▸ **Excerpted data**
########

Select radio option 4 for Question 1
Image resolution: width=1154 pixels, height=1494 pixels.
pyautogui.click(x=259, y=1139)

########

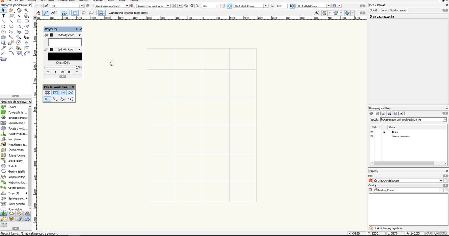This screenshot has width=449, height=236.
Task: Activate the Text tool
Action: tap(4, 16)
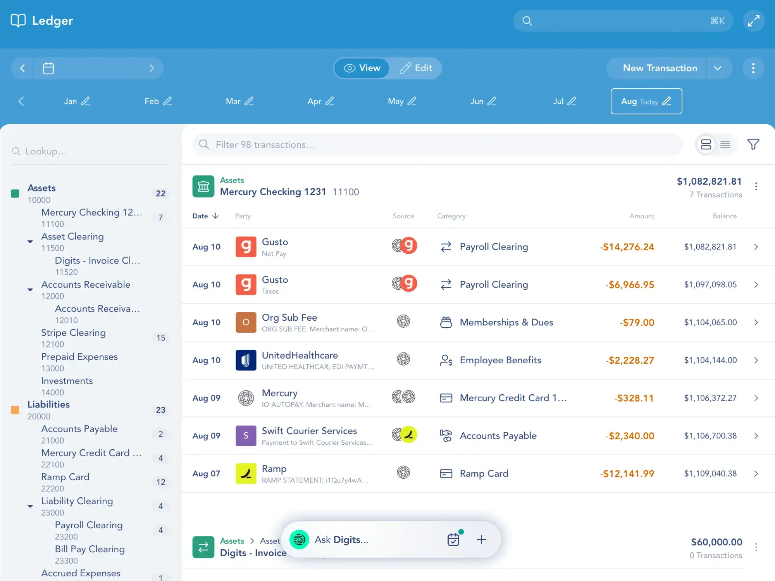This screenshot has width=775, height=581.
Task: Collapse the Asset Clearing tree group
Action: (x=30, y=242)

########

▸ **Task details**
Give everything from the line containing "Select radio option 4 for Question 1" down to the line containing "pyautogui.click(x=259, y=1139)" in the data above as a numbered list, with blank lines omitted. Include both of those lines.

▸ **Written solution**
1. Select radio option 4 for Question 1
2. Image resolution: width=1154 pixels, height=1494 pixels.
3. pyautogui.click(x=259, y=1139)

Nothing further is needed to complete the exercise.